In “Schizophrenia and Co-occurring General Medical Illness,” Drs. Delia Cimpean, William C. Torrey, and Alan I. Green highlight the crucial issues of dealing with comorbid medical and metabolic disorders including obesity, both idiopathic and iatrogenic as a consequence of the atypical antipsychotics.

The issue closes with a commentary from Dr. Sun Young Yum, a second-year psychiatric resident, who discusses “The Starved Brain: Eating Behaviors in Schizophrenia.”

We invite you to enjoy and learn from the excellent contributions on the subject of comorbidity in schizophrenia that comprise this issue of Psychiatric Annals.

Reference

  1. American Psychiatric Association. Diagnostic and Statistical Manual of Mental Disorders. 4th ed. Washington, DC: American Psychiatric Publishing; 1994.

About the Guest Editors

Dr. Hwang is associate professor of psychiatry, Robert Wood Johnson Medical School, University of Medicine and Dentistry of New Jersey (UMDNJ), Piscataway, NJ. He also is director of schizophrenia research and the residency program at the East Orange Campus of the New Jersey Veterans Affairs (VA) Health Care System, East Orange, NJ.

Dr. Hwang completed his psychiatric residency training at Albert Einstein Medical College, Bronx, NY, and has fellowship in psychiatric research at the Columbia University College of Physicians and Surgeons, New York, NY. Dr. Hwang's research interest is in neuropsychology and psychopharmacologic treatment in schizophrenia with comorbid conditions. He has received a fellowship grant sponsored by the American Psychiatric Association and National Institutes of Mental Health (NIMH) to study schizophrenia with obsessive-compulsive symptoms. He has received investigator initiated grants from pharmaceutical industries and is a principal investigator of VA Mental Illness Research, Education, and Clinical Centers grant at the New Jersey VA Health Care System.

Dr. Hwang has authored more than 100 journal articles and book chapters, primarily in schizophrenia with comorbid disorders. He is co-editor of an APA monograph on management of schizophrenia with comorbid conditions. Dr. Hwang is also on the review boards of several journals and has given numerous presentations.

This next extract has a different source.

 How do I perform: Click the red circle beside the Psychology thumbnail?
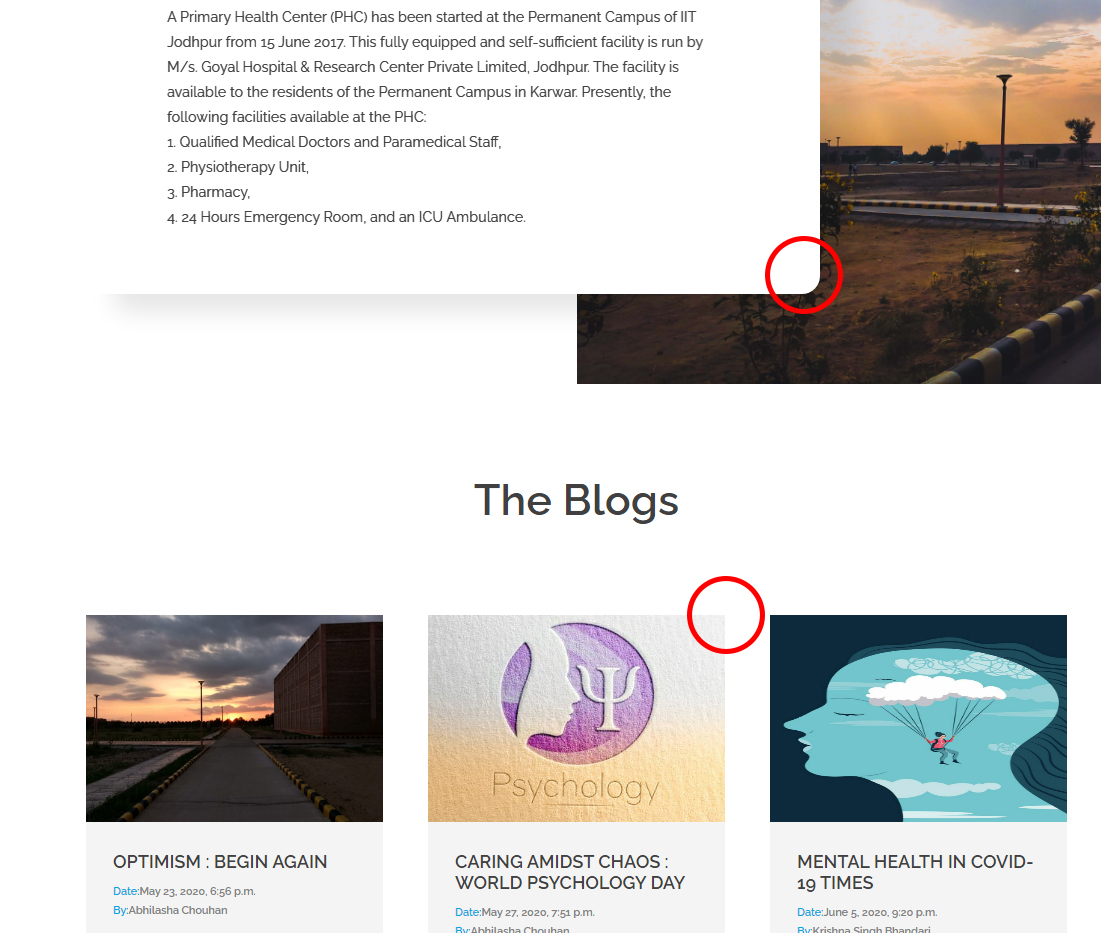(x=725, y=615)
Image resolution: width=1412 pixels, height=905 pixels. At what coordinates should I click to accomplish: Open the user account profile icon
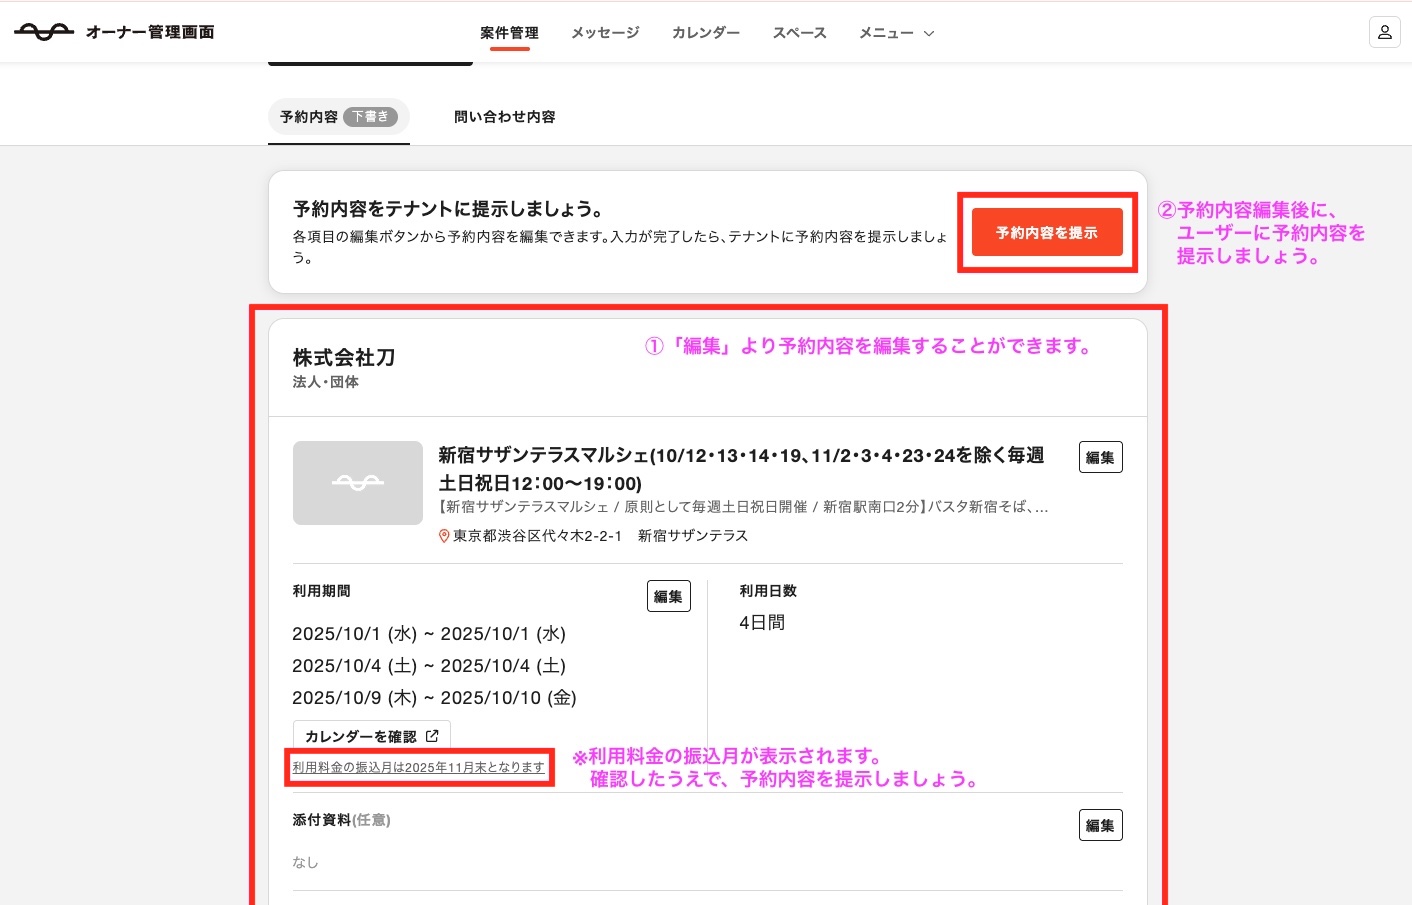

Dr. Kellner is professor and chair, Department of Psychiatry, New Jersey Medical School of UMDNJ in Newark, NJ. He is currently the overall principal investigator of an NIMH-funded multi-site study comparing maintenance electroconvulsive therapy (ECT) with pharmacotherapy. Dr. Kellner received his medical degree from Cornell University, Ithaca, NY, and completed a psychiatry residency at Cedars-Sinai Medical Center, Los Angeles, CA. He then completed a 3-year fellowship in biological psychiatry at the NIMH. From 1984 to 2002, he was on the faculty of the Medical University of South Carolina in Charleston, SC. He was the editor-in-chief of The Journal of ECT for 10 years and has authored numerous publications on ECT.

Dr. Opler is clinical professor of psychiatry, New York University School of Medicine, lecturer in psychiatry, College of Physicians and Surgeons of Columbia University, and director, Research Division, New York State Office of Mental Health. Dr. Opler was among the first clinical investigators to demonstrate that negative symptoms in schizophrenia respond to novel treatment approaches. In carrying out this research, Dr. Opler helped develop the Positive and Negative Syndrome Scale (PANSS). In addition to his work on the assessment and treatment of symptoms in schizophrenia and other psychotic disorders, Dr. Opler carried out psychosocial research on the etiology and prevention of homelessness in people with serious mental illness. An outspoken advocate for the mentally ill, Dr. Opler has received several awards from national mental health organizations.